Радость рождения легкой, живой речи, разговорной, естественной интонации из таинственного, устрашающего балладного амфибрахия = радость высвобождения поэзии из чужих лап, норовящих ей злоупотребить и спекулировать. Освобождение поэзии от идеологии, мира дорогой сердцу старинности (не смешивать с реальной стариной – которая, впрочем, как цель исторической науки тоже достаточно идеальна как абсолютная истина) из-под власти изоляционистских и тоталитаристских умственных построений. Конечно, миф – но это-то здесь и рождает ликование: Толстой миф мифом вышибает. Хватит летать Тугарину на бумажных крыльях – Леонтьеву, Каткову, Победоносцеву – вариации и даже точная историческая привязка второстепенны: существенней точность прицела – Добрыни или Толстого. Он метит в самую точку, которую неизбежно проходит любой вариант нацистской доктрины. Вот эта точность и меткость и решает, и вызывает ликование и облегчение. Хватит изводить бумагу на такие поганые крылья, хватит лгать про поэзию, хвататься за поэзию (Леонтьев еще предложит и подморозить), хватит любому, кому не лень, присваивать себе поэзию: поэт Толстой, один из первых писателей века (именно так), показывает, наконец, что надо делать с бумагой, как с ней обращаться.
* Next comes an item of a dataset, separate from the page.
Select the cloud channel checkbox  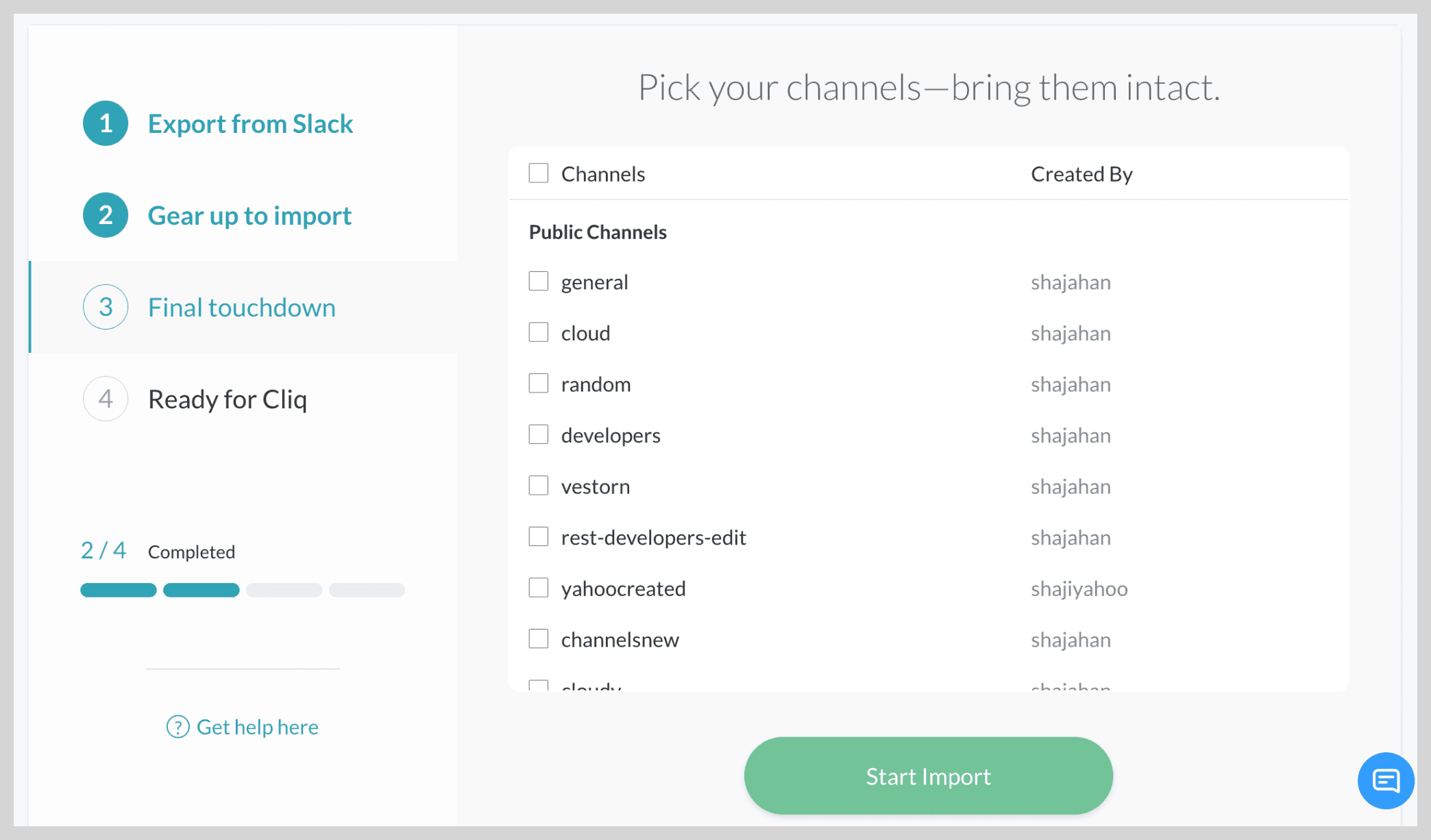coord(539,332)
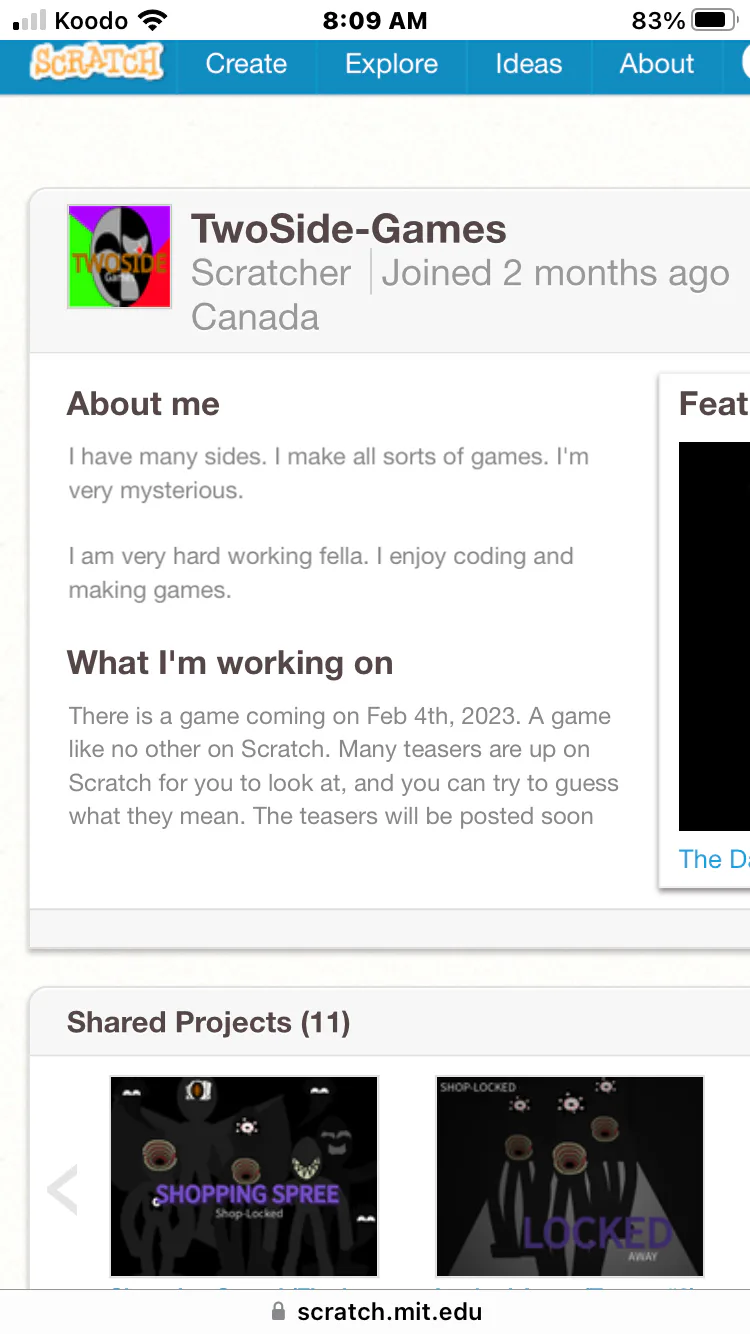Open the Create page

point(246,64)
От балладного страха рока освобождает, переводя из личного плана в исторический, и из событийного – в план мнений, в которых каждый сам не может быть себе не волен. Вторая «Светлана». Если бытие определяет сознание все-таки не совсем до конца – то и предки радуются.

Литературоцентризм и как с ним бороться – нерв всего Толстого. Первый писатель, потешающийся над писательством, - Козьма Прутков. Литература боится Хармса, как школьный урок анекдота; Прутков – едва ли не первый Хармс.
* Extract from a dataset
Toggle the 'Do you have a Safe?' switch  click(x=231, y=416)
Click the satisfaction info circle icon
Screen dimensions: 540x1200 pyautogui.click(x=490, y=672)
Литературоцентризм – российская проблема, и российский парадокс – никто кроме самой же литературы дело тут не поправит. Когда пытаются поправлять и направлять литературу со стороны, свыше, сбоку, сверху – это хуже всего. Поэтому она сама обязана брать поправку на свою недостаточность, какой-то дельта-коэффициент постоянногоприращения и самооспаривания, за собой приглядывать, чтобы бытьсамостоятельной, не быть самодовольной. Не искать себе какого-то «дела», а быть делом. Тем самым: «хорошо сделанное дело уже есть богослужение». Строка Блока боится насмешки, боится строки Олейникова или Хармса, боится того же «Мишеля Синягина», того же Маяковского. Строка Мандельштама – нет, она уже с опытом, упрочненная, кристалл – попробовали на зуб – зуб сломался. Строка Мандельштама сама берет поправку на строку Хармса, та в нее вплавлена, слита. Но это когда будет, после черной дыры перед Серебряным веком, самым этим дурным веком, дионисийства и музыки революции. А пока эти строки существуют еще раздельно, но уже во взаимодействии внутри поэзии Толстого. Общей системы, куда вписывается и Прутков, и баллады, и лирика – и Тугарин где-то ближе других к середке. Тут речь и баллада, смех и страх сталкиваются строка к строке, если не сливаются, то удивительно активизируют, освежают друг дружку. Как лирик Толстой числится где-то четвертым или пятым в русской поэзии, а «синее море, которое их» - из первых морей (если не первое) в русской поэзии. Случайно, сдуру, зря так не бывает. А вообще пестрый мир Толстого – не пушкинский (или полонский) универсализм, не театр-маскарад мирискусников и Серебряного века – а тот самый случай: надлитературности, освобождение литературы от литературщины, литература оспаривает себя, становится чем-то еще, чуть большим – и таким способом снова осуществляется. В обличии пародии и парафраза, а по сути опять – освобожденность.